Dataset items:
☆ ☆ ☆ ☆ ☆ ☆ ☆

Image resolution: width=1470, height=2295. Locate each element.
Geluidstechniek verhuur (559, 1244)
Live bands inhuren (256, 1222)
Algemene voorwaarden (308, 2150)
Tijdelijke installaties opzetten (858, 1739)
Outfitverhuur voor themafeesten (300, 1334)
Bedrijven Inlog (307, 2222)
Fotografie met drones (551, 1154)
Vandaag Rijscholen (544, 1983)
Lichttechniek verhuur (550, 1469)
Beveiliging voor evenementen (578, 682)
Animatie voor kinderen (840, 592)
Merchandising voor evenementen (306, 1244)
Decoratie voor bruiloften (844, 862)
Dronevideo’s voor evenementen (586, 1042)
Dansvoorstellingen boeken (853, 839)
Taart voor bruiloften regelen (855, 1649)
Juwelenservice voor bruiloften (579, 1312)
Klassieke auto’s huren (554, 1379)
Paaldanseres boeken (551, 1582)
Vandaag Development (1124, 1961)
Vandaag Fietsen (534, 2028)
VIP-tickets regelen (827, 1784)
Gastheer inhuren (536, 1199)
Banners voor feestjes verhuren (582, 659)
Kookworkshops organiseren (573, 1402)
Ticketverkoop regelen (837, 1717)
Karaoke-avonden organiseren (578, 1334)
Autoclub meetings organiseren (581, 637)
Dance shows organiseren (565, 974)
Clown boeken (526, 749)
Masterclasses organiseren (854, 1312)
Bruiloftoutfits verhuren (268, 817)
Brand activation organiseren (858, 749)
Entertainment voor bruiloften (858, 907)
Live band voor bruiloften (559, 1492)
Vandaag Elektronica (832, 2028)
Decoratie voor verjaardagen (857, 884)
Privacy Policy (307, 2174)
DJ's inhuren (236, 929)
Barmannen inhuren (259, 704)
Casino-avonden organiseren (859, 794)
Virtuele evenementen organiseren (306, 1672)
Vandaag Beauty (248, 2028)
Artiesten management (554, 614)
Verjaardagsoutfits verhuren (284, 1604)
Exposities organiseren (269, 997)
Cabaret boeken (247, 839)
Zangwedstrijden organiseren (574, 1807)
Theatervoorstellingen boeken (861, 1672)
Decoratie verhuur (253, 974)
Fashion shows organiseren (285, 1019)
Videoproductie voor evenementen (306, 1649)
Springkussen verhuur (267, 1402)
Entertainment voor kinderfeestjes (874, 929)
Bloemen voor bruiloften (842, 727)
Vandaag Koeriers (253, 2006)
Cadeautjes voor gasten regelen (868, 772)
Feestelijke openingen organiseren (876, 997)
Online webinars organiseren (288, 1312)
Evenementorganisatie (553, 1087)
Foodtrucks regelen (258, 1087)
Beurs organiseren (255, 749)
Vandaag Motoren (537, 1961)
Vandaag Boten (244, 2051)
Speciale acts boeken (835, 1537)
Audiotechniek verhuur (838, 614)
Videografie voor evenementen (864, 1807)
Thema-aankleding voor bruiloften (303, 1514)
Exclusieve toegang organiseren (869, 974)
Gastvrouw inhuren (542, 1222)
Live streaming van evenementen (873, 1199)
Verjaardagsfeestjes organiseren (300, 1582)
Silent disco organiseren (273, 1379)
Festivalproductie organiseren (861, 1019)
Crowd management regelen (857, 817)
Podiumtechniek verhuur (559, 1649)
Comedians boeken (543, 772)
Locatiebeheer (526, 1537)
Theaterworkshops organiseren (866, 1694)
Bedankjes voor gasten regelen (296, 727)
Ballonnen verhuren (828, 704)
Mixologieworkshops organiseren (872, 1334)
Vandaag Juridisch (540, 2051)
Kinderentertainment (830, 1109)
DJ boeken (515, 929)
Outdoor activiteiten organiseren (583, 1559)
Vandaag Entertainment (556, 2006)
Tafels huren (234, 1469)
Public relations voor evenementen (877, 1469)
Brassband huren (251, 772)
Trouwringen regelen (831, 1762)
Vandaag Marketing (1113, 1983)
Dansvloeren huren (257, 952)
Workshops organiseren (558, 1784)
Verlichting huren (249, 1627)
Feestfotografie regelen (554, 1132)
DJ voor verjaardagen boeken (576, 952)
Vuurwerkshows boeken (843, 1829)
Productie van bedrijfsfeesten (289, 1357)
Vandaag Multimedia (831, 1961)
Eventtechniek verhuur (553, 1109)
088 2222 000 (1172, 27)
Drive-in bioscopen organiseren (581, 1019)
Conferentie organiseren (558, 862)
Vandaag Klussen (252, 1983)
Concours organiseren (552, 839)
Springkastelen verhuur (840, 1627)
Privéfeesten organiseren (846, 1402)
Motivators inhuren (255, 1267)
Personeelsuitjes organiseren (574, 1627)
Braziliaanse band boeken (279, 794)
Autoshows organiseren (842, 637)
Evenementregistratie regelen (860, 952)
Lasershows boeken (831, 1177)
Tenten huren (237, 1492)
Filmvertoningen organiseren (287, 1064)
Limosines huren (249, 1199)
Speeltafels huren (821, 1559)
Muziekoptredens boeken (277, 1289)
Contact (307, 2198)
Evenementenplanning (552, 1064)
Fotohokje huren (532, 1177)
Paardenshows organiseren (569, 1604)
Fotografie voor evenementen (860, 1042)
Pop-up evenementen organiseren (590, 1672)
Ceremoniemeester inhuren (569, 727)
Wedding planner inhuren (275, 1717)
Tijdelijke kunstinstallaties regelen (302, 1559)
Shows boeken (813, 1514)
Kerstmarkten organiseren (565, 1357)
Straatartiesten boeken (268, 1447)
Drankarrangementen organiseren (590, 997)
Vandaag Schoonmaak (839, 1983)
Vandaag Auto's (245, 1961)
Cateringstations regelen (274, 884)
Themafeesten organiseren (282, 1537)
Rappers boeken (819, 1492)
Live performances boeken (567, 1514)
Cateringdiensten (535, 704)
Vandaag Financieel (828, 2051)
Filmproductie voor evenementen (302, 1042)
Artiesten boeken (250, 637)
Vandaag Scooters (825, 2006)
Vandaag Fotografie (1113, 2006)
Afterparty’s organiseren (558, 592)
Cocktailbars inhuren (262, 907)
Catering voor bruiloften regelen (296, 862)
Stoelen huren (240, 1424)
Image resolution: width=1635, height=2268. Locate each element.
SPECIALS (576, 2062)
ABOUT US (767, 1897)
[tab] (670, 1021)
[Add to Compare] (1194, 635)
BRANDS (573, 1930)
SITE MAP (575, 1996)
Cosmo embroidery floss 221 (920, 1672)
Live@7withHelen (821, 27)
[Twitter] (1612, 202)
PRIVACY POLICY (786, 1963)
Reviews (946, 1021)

☆ ☆ ☆ ☆ ☆ ☆ ☆

▶ [Task details]: In full and unchanged, repeat the data above.

▶ [Result]:
Image resolution: width=1470, height=2295. Locate each element.
Geluidstechniek verhuur (559, 1244)
Live bands inhuren (256, 1222)
Algemene voorwaarden (308, 2150)
Tijdelijke installaties opzetten (858, 1739)
Outfitverhuur voor themafeesten (300, 1334)
Bedrijven Inlog (307, 2222)
Fotografie met drones (551, 1154)
Vandaag Rijscholen (544, 1983)
Lichttechniek verhuur (550, 1469)
Beveiliging voor evenementen (578, 682)
Animatie voor kinderen (840, 592)
Merchandising voor evenementen (306, 1244)
Decoratie voor bruiloften (844, 862)
Dronevideo’s voor evenementen (586, 1042)
Dansvoorstellingen boeken (853, 839)
Taart voor bruiloften regelen (855, 1649)
Juwelenservice voor bruiloften (579, 1312)
Klassieke auto’s huren (554, 1379)
Paaldanseres boeken (551, 1582)
Vandaag Development (1124, 1961)
Vandaag Fietsen (534, 2028)
VIP-tickets regelen (827, 1784)
Gastheer inhuren (536, 1199)
Banners voor feestjes verhuren (582, 659)
Kookworkshops organiseren (573, 1402)
Ticketverkoop regelen (837, 1717)
Karaoke-avonden organiseren (578, 1334)
Autoclub meetings organiseren (581, 637)
Dance shows organiseren (565, 974)
Clown boeken (526, 749)
Masterclasses organiseren (854, 1312)
Bruiloftoutfits verhuren (268, 817)
Brand activation organiseren (858, 749)
Entertainment voor bruiloften (858, 907)
Live band voor bruiloften (559, 1492)
Vandaag Elektronica (832, 2028)
Decoratie voor verjaardagen (857, 884)
Privacy Policy (307, 2174)
DJ's inhuren (236, 929)
Barmannen inhuren (259, 704)
Casino-avonden organiseren (859, 794)
Virtuele evenementen organiseren (306, 1672)
Vandaag Beauty (248, 2028)
Artiesten management (554, 614)
Verjaardagsoutfits verhuren (284, 1604)
Exposities organiseren (269, 997)
Cabaret boeken (247, 839)
Zangwedstrijden organiseren (574, 1807)
Theatervoorstellingen boeken (861, 1672)
Decoratie verhuur (253, 974)
Fashion shows organiseren (285, 1019)
Videoproductie voor evenementen (306, 1649)
Springkussen verhuur (267, 1402)
Entertainment voor kinderfeestjes (874, 929)
Bloemen voor bruiloften (842, 727)
Vandaag Koeriers (253, 2006)
Cadeautjes voor gasten regelen (868, 772)
Feestelijke openingen organiseren (876, 997)
Online webinars organiseren (288, 1312)
Evenementorganisatie (553, 1087)
Foodtrucks regelen (258, 1087)
Beurs organiseren (255, 749)
Vandaag Motoren (537, 1961)
Vandaag Boten (244, 2051)
Speciale acts boeken (835, 1537)
Audiotechniek verhuur (838, 614)
Videografie voor evenementen (864, 1807)
Thema-aankleding voor bruiloften (303, 1514)
Exclusieve toegang organiseren (869, 974)
Gastvrouw inhuren (542, 1222)
Live streaming van evenementen (873, 1199)
Verjaardagsfeestjes organiseren (300, 1582)
Silent disco organiseren (273, 1379)
Festivalproductie organiseren (861, 1019)
Crowd management regelen (857, 817)
Podiumtechniek verhuur (559, 1649)
Comedians boeken (543, 772)
Locatiebeheer (526, 1537)
Theaterworkshops organiseren (866, 1694)
Bedankjes voor gasten regelen (296, 727)
Ballonnen verhuren (828, 704)
Mixologieworkshops organiseren (872, 1334)
Vandaag Juridisch (540, 2051)
Kinderentertainment (830, 1109)
DJ boeken (515, 929)
Outdoor activiteiten organiseren (583, 1559)
Vandaag Entertainment (556, 2006)
Tafels huren (234, 1469)
Public relations voor evenementen (877, 1469)
Brassband huren (251, 772)
Trouwringen regelen (831, 1762)
Vandaag Marketing (1113, 1983)
Dansvloeren huren (257, 952)
Workshops organiseren (558, 1784)
Verlichting huren (249, 1627)
Feestfotografie regelen (554, 1132)
DJ voor verjaardagen boeken (576, 952)
Vuurwerkshows boeken (843, 1829)
Productie van bedrijfsfeesten (289, 1357)
Vandaag Multimedia (831, 1961)
Eventtechniek verhuur (553, 1109)
088 2222 000 (1172, 27)
Drive-in bioscopen organiseren (581, 1019)
Conferentie organiseren (558, 862)
Vandaag Klussen (252, 1983)
Concours organiseren (552, 839)
Springkastelen verhuur (840, 1627)
Privéfeesten organiseren (846, 1402)
Motivators inhuren (255, 1267)
Personeelsuitjes organiseren (574, 1627)
Braziliaanse band boeken (279, 794)
Autoshows organiseren (842, 637)
Evenementregistratie regelen (860, 952)
Lasershows boeken (831, 1177)
Tenten huren (237, 1492)
Filmvertoningen organiseren (287, 1064)
Limosines huren (249, 1199)
Speeltafels huren (821, 1559)
Muziekoptredens boeken (277, 1289)
Contact (307, 2198)
Evenementenplanning (552, 1064)
Fotohokje huren (532, 1177)
Paardenshows organiseren (569, 1604)
Fotografie voor evenementen (860, 1042)
Pop-up evenementen organiseren (590, 1672)
Ceremoniemeester inhuren (569, 727)
Wedding planner inhuren (275, 1717)
Tijdelijke kunstinstallaties regelen (302, 1559)
Shows boeken (813, 1514)
Kerstmarkten organiseren (565, 1357)
Straatartiesten boeken (268, 1447)
Drankarrangementen organiseren (590, 997)
Vandaag Schoonmaak (839, 1983)
Vandaag Auto's (245, 1961)
Cateringstations regelen (274, 884)
Themafeesten organiseren (282, 1537)
Rappers boeken (819, 1492)
Live performances boeken (567, 1514)
Cateringdiensten (535, 704)
Vandaag Financieel (828, 2051)
Filmproductie voor evenementen (302, 1042)
Artiesten boeken (250, 637)
Vandaag Scooters (825, 2006)
Vandaag Fotografie (1113, 2006)
Afterparty’s organiseren (558, 592)
Cocktailbars inhuren (262, 907)
Catering voor bruiloften regelen (296, 862)
Stoelen huren (240, 1424)
Image resolution: width=1635, height=2268. Locate each element.
SPECIALS (576, 2062)
ABOUT US (767, 1897)
[tab] (670, 1021)
[Add to Compare] (1194, 635)
BRANDS (573, 1930)
SITE MAP (575, 1996)
Cosmo embroidery floss 221 (920, 1672)
Live@7withHelen (821, 27)
[Twitter] (1612, 202)
PRIVACY POLICY (786, 1963)
Reviews (946, 1021)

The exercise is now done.